Portal 2 Soundtrack: Songs to Test By (Collector's Edition) – Bonus Disc
| No. | Title | Writer(s) | Length |
|---|---|---|---|
| 1. | "Subject Name Here" | Kelly Bailey | 1:45 |
| 2. | "Taste of Blood" | Kelly Bailey | 3:06 |
| 3. | "Android Hell" | Kelly Bailey | 3:46 |
| 4. | "Self Esteem Fund" | Kelly Bailey | 3:31 |
| 5. | "Procedural Jiggle Bone" | Kelly Bailey | 4:35 |
| 6. | "No Cake for You" | Mike Morasky | 4:05 |
| 7. | "4000 Degrees Kelvin" | Kelly Bailey | 1:02 |
| 8. | "Stop What You Are Doing" | Mike Morasky | 4:00 |
| 9. | "Party Escort" | Mike Morasky | 4:22 |
| 10. | "Your [sic] Not a Good Person" / "You're Not a Good Person" | Mike Morasky | 1:25 |
| 11. | "You Can't Escape You Know" | Mike Morasky | 6:24 |
| 12. | "Still Alive" | Jonathan Coulton | 2:56 |
| 13. | "Still Alive" (J.C. Mix) | Jonathan Coulton | 2:57 |

==Reception==
Kym Dillon of IGN used the soundtrack of Portal 2, amongst a few other soundtracks, as an example how a game can use both source music (music that is part of the game environment) and underscoring (music that is only for the player) to create atmosphere in games; Dillon also mentions that he "especially" liked the game's soundtrack. Alyssa Grimley of the Seattle Post-Intelligencer praised Morasky's composing of the soundtrack and called it an "understated genius". She also praised Jonathan Coulton's song "Want You Gone" for the way in which it reflects the changed spirit of GLaDOS when compared to "Still Alive" from the first game. Kirk Hamilton of Kotaku listed Portal 2 as possessing one of the best musical scores in video games for 2011, praising both the composed songs and the dynamically-generated elements.

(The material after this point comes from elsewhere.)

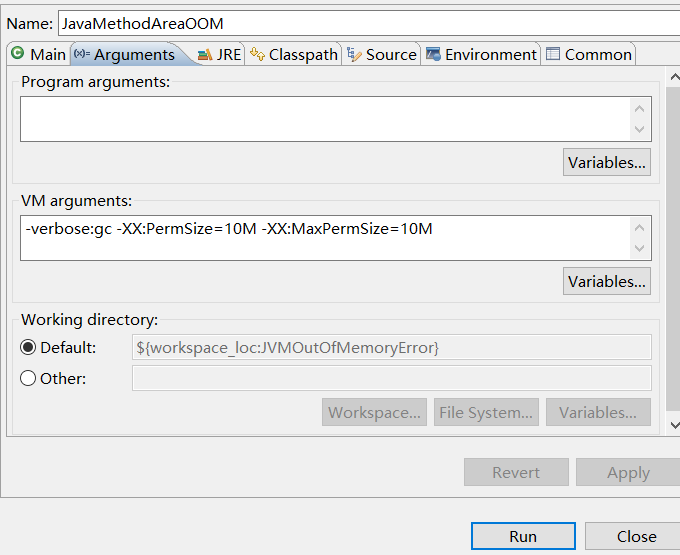Viewport: 680px width, 555px height.
Task: Switch to the Classpath tab
Action: coord(294,54)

For the 2011 Spike Video Game Awards, both "Want You Gone" and "Exile Vilify" were nominated for "Best Song in a Game", while the soundtrack was nominated for "Best Original Score". Portal 2s soundtrack was awarded for "Outstanding Achievement in Original Music Composition" at the 15th Annual Interactive Achievement Awards. The game was awarded the "Best Audio" 2012 Game Developers Choice Awards. The Game Audio Network Guild awarded Portal 2 with the "Best Interactive Score" (along with Kinect Disneyland Adventures), and "Best Original Vocal - Pop" for "Want You Gone".